* PROVIDED TEXT:
Active Voice: Children Spend Most of their Time in Sedentary Behavior

By Jonathan A. Mitchell, Ph.D.

Viewpoints presented in SMB commentaries reflect opinions of the authors and do not necessarily reflect positions or policies of ACSM.

Jonathan A. Mitchell, Ph.D., is a Postdoctoral Fellow at the University of Pennsylvania. He is funded on a Ruth L. Kirschstein National Research Service Award. His research focus includes sedentary behavior epidemiology. He is particularly interested in studying the amounts of time youth spend in sedentary behavior and if high levels of sedentary behavior are independently associated with health outcomes. In the June issue of Medicine & Science in Sports & Exercise® (MSSE), he and his co-investigators presented findings of a prospective study of sedentary behavior patterns and socioeconomic correlates in children ages 12-16.

Being physically active is beneficial to children’s health and development, and children are recommended to spend at least one hour per day in moderate-to-vigorous-intensity physical activity (MVPA). However, consider a hypothetical child who meets this guideline and sleeps for nine hours per day. This child has 14 waking hours remaining in his/her day that could be spent in either light-intensity physical activity or sedentary behavior. Few research studies have quantified the time children spend in sedentary behavior during their waking hours and this served as motivation for our recent study, published in MSSE, which describes levels of sedentary behavior in a cohort of children at ages 12, 14 and 16. The children wore activity monitors at each age for one week, except when they were asleep or when they were participating in water activities (bathing or swimming). We found that the children at age 12 spent approximately 54% of their monitored time in sedentary behavior, and this increased to approximately 65% of their monitored time at age 16. We also found that the children experienced fewer breaks in their sedentary behavior from age 12 to 16. To accommodate the increase in sedentary behavior, we found that time spent in light-intensity physical activity decreased from age 12 to 16 (with little to no change in MVPA).

* DATA SHOWN:
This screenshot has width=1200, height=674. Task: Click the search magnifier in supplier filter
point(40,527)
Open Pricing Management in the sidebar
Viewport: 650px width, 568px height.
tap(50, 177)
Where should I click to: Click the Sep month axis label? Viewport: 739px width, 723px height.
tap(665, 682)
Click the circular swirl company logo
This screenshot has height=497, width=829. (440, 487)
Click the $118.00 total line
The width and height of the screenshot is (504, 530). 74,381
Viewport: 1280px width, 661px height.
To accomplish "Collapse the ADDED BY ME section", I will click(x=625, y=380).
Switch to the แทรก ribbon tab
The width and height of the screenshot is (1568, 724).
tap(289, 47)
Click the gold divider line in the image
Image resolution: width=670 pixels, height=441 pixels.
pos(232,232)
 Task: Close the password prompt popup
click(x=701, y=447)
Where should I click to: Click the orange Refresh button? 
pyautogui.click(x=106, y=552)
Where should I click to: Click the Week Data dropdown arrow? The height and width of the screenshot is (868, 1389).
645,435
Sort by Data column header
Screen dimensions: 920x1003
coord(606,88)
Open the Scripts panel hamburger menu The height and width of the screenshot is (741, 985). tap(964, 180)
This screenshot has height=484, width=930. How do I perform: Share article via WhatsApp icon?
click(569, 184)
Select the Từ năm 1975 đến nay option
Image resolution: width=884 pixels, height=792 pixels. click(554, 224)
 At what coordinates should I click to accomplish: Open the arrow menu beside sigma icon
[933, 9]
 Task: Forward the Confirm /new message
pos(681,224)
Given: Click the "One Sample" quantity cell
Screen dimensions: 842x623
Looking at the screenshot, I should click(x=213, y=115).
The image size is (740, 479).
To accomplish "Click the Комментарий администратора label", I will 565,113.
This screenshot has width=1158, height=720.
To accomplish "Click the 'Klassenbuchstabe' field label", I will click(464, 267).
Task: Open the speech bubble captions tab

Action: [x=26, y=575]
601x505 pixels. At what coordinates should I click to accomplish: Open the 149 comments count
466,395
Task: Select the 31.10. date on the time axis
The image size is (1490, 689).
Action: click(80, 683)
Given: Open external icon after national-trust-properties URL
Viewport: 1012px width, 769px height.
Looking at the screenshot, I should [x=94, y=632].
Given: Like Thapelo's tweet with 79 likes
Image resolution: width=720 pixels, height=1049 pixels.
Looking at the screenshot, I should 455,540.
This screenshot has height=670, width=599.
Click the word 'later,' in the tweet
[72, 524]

* TASK TO COMPLETE:
Continue the commentary on children's sedentary behavior, picking up right after its last sentence.

* EXERCISE OUTPUT:
So why are these descriptive sedentary behavior data important? In children, there is emerging evidence that more sedentary behavior is associated with obesity and metabolic risk factors (see Mitchell, 2012). Importantly, the associations observed in those studies remain after adjusting for levels of MVPA, which suggests that meeting the physical activity guideline does not fully compensate for the deleterious effects of too much sitting. Similar findings have been observed in adults; and one study even found that fewer breaks in sedentary behavior were associated with poorer metabolic health (see Healy, 2008). In addition, adults who report more time spent sitting have an increased risk of early mortality, independent of physical activity levels (see Matthews, 2012). It is very likely that the adults included in those studies were raised in environments with fewer opportunities for sedentary behavior compared to contemporary children. Therefore, the present generation may be especially at risk of poorer health in adulthood, if high levels of sedentary behavior continue over their lifespan.

These data serve as evidence for the need to reduce the time children spend in sedentary behavior. Electronic media are widely available to children and recommendations to limit television viewing and other screen-based sedentary behaviors are important approaches that could help to reduce leisure-time sitting. Outside of leisure time, reductions in sedentary behavior could be achieved by introducing adjustable school desks that permit children to stand while they work. Active transport, such as bicycling or walking, could also help to reduce sedentary behavior by reducing the time spent sitting in the car. These and other solutions need careful consideration if we are to address the adverse health outcomes associated with too much sitting.